DATASET:
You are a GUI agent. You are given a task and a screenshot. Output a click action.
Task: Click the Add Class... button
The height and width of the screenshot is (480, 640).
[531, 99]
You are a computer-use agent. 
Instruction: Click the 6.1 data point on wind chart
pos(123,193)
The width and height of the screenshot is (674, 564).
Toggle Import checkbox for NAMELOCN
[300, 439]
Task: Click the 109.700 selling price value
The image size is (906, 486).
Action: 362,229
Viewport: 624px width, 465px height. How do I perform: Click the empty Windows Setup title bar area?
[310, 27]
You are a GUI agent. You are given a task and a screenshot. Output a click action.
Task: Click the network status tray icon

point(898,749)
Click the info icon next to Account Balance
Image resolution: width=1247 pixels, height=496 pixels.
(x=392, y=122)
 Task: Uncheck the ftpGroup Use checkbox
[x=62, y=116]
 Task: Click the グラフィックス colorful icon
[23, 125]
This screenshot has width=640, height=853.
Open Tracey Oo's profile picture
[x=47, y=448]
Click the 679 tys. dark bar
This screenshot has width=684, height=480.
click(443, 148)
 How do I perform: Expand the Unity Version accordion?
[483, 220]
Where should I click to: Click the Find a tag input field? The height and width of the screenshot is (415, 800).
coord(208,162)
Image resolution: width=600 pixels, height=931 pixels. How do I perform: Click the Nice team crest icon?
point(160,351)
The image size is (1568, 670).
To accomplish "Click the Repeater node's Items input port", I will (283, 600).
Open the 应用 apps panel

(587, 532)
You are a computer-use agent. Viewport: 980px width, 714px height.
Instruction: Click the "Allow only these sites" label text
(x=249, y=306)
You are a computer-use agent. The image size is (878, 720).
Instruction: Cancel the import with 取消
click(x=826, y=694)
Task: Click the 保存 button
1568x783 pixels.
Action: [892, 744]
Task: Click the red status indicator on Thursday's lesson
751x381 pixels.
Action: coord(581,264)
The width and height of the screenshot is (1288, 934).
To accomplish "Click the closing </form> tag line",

EXERCISE OBJECTIVE:
Pick out each line in the records above that contains the word "size", and copy those lines in order.

SOLUTION BELOW:
The image size is (906, 486).
The image size is (1568, 670).
You are a computer-use agent. The image size is (878, 720).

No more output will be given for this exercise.